The COVID-19 pandemic presents unprecedented challenges to senior care facilities daily. One of the greatest upcoming challenges will be ensuring that residents get the chance to vote in the upcoming presidential election. With Tuesday, November 3rd quickly approaching, facilities need to take action now to maximize resident voting participation in November.

How the Pandemic Changes Resident Voting

The risks posed by the pandemic and the requirement for physical distancing mean that the way that residents vote may need to change.

For facilities that typically act as registered polling centers, offering residents the convenience of being able to vote right on premises, that option may need to change. Facilities may opt not to become polling centers, but will need to find alternative arrangements for seniors.

The controversy around the United States Postal Service has also created doubt and uncertainty in whether mail-in ballots may be counted. While this might traditionally be a first choice alternative to in-person voting, facilities will need to take an active role in helping residents understand and determine which option works best for them.

Allison O’Shea, Executive Director of Waltonwood Lake Boone in Raleigh, North Carolina, explains that her facility’s residents are facing new challenges with the upcoming election. “I think that in most years, accessibility and getting to and from the polls is one of the biggest challenges,” says O’Shea. “Another challenge we see quite often is that a lot of residents have moved from other states, and their home may still technically be in that previous address.”

In 2016, Waltonwood Lake Boone ran a bus all day to transport residents to and from the polls. The facility also has absentee ballot applications available for residents. “We’ve been passing those absentee ballot applications out for the past month or so,” notes O’Shea. “If anyone has any questions about their specific circumstance, our Life Enrichment Manager will help work with them.”

Adapting to New Challenges

This year, Waltonwood Lake Boone is taking a different approach. O’Shea explains that staff have been meeting about the election and trying to figure out the best approach. “Our ultimate goal is that everyone completes an absentee ballot,” she says. “We are prepared, if need, once ballots come in, to have a location where they can drop them at the front desk and we can drive those ballots over on the day of the election. We’ve reached out to the election board to make sure that this is okay.”

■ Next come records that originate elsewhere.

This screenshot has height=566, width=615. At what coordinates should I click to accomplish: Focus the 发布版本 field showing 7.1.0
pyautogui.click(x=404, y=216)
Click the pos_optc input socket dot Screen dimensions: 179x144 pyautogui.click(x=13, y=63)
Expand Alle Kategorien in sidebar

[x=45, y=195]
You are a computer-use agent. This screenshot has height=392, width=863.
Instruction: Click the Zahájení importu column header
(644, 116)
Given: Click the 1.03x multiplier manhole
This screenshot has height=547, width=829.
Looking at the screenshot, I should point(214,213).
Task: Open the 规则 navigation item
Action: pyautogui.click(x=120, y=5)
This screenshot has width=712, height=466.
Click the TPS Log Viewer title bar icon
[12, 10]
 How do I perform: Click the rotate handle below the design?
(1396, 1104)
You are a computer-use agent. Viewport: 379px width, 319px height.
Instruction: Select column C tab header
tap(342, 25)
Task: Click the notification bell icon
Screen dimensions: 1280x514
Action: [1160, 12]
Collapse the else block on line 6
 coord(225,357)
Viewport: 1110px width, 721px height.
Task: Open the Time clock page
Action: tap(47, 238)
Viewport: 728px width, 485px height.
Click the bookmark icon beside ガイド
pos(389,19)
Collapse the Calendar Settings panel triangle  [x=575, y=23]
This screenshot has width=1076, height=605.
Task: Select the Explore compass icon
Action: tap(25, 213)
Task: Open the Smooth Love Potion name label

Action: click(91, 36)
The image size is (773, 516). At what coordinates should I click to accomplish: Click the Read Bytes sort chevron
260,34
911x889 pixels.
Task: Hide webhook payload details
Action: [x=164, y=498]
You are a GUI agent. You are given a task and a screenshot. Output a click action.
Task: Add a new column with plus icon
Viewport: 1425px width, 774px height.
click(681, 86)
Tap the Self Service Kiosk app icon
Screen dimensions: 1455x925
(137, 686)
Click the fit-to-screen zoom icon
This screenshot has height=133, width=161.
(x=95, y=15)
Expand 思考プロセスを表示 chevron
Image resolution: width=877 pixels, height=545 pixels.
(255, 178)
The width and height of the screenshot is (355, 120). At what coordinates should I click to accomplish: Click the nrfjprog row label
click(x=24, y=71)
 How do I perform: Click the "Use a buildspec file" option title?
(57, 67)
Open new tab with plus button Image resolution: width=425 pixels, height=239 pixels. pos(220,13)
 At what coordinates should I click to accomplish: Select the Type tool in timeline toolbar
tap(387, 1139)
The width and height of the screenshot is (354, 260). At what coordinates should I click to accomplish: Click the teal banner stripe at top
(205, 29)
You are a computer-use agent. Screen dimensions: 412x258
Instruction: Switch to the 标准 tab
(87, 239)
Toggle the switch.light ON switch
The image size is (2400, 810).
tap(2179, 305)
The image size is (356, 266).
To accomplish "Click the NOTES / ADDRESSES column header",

O’Shea notes that residents are nervous about the mail situation, but mail-in ballots may be the most practical option because of social distancing. Social distancing limits the facility’s bus to transporting just four residents at a time, so while the bus can take residents, the facility is trying to determine how many people want to go to the poll this year.

When ensuring that residents have the chance to vote, O’Shea believes that facilities need to take a proactive role. “Talk about it every month,” says O’Shea. “Also think about your associates – sometimes they don’t have options to get out and vote. The priority is always our residents, but we’re missing a big part of important voters by not extending those same graces to our associates and allowing them the chance to partake in some of the things we’re doing for residents.”

Until November 3rd, O’Shea and her staff will continue to talk about and plan for the election. “We’ll be communicating to our residents that we’re here, and we’ll help you to figure this out.”